Cosign the whole thing especially the bolded part. That's the economic logic that no one wants to address. It's all good when we have these mofos doing slave labor in their own countries with a horrible standard of living then fault them when they decide to hop across the border and do the same back breaking work (sometimes for the same companies!) for a marginally better standard of living. :smh:

And not to even mention anything about the corporate demand for cheap labor in the US.
 
It seems funny how no one seems to understand that though this affects a majority of Latinos "black" immigrants are in the same boat ... oh yeah i forgot the attitude of the African American is "who cares about foreign born 'blacks'?" :smh:

There it is!!!! Glad you pointed this out.

Foreign Blacks don't come here illegally. Its kinda hard to swim across the Atlantic Ocean.

An estimated 5 Million of the suspected 14 Million illegals are here unlawfully because their student,workers, or visitation visas have expired.

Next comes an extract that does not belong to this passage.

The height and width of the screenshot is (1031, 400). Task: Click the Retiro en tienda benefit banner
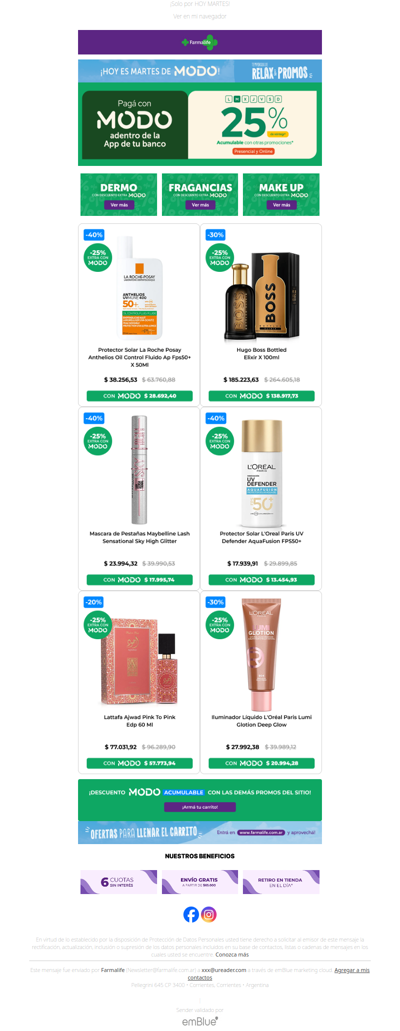pos(281,882)
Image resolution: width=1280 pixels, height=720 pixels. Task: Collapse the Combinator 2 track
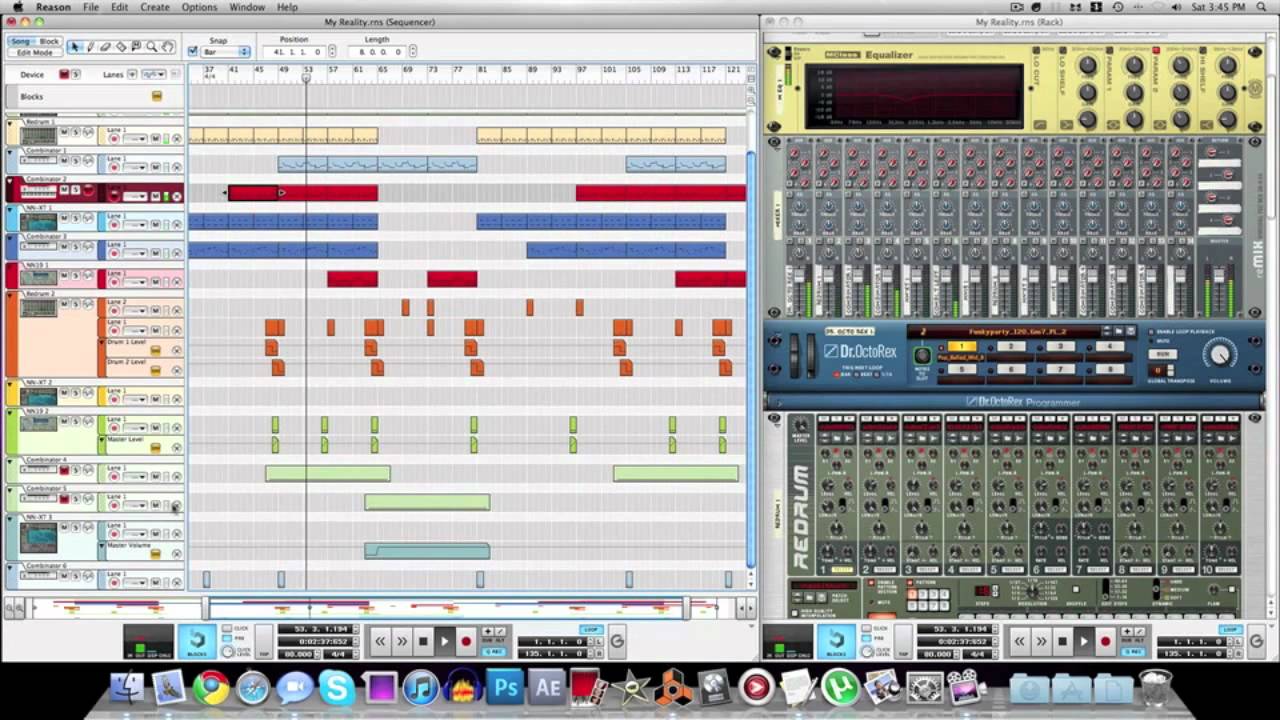[x=11, y=183]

How they got here isn't relevant in the grand scheme because illegal is illegal and the end result will be the same. Both of my parents came here in the 80's on visas that ultimately expired. The social climate was completely different then but that still didn't stop them from literally going into hiding until their legalization issues were resolved.
 
You are from Cali so I know you know the deal. I lived in SoCal for a minute and SoCal would go into a depression if the illegal immigrants migrated back to Mexico... How many service industries would go under? You wouldnt even be able to get fresh fruit in Orange County.
BULLSHIT. Lots of Blacks left LA for other parts of the West and the South, cause they lost their jobs due to the illegals. Case in point. Janitorial services. You can pay an illegal with an illegally obtained SS number min wage for years. A legit business, who wants to do it the right way, just cant compete.
I feel what Sen. Kyl is saying, but he's going about it the wrong way. There's no reason to get rid of the amendment, just clarification is needed. The parents of these anchor babies aren't under the jurisdiction of the US, therefore their children aren't US citizens.
 
BULLSHIT. Lots of Blacks left LA for other parts of the West and the South, cause they lost their jobs due to the illegals. Case in point.

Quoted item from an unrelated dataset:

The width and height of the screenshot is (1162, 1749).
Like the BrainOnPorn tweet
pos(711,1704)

Think clearly. I said NOW. Who is arguing about the conditions that have rendered California dependent on illegal immigrants...The reality of the matter is that regardless of HOW it happened, SoCal is dependent on that population. Reading comprehension brah... you are creating a classic strawman..as I wasnt arguing what produced the situation.

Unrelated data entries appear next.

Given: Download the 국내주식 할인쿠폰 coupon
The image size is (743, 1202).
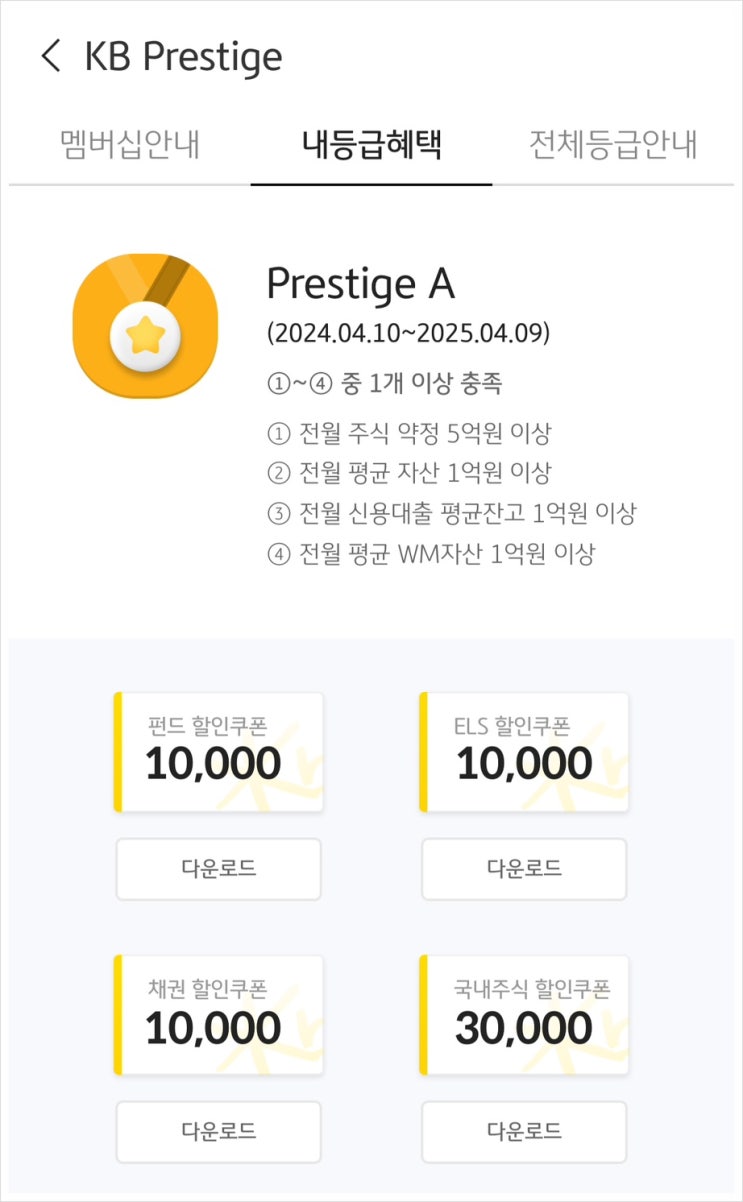Looking at the screenshot, I should (524, 1132).
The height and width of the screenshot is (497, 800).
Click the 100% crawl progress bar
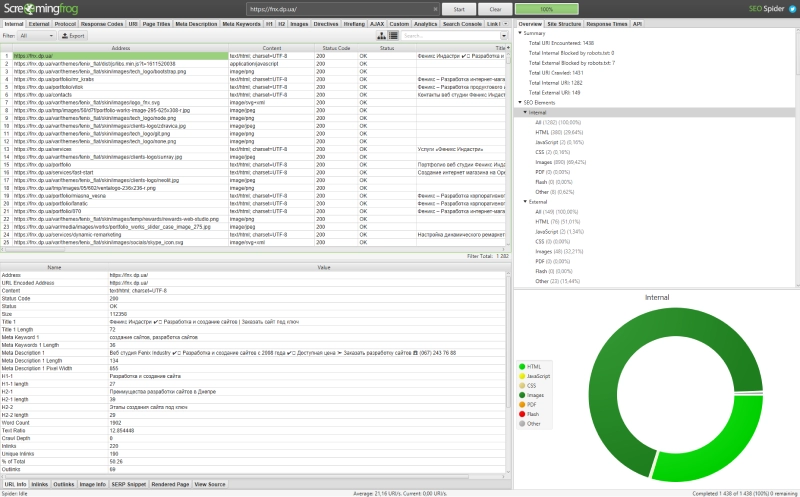546,8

AND LA is not ALL of California. There has NEVER been a large black population in Orange County or San Diego County and the same dependency is there as well.
 
There it is!!!! Glad you pointed this out.



An estimated 5 Million of the suspected 14 Million illegals are here unlawfully because their student,workers, or visitation visas have expired.

How they got here isn't relevant in the grand scheme because illegal is illegal and the end result will be the same. Both of my parents came here in the 80's on visas that ultimately expired. The social climate was completely different then but that still didn't stop them from literally going into hiding until their legalization issues were resolved.

There's a difference in coming to a country legally and having your visa expire and sneaking into a country.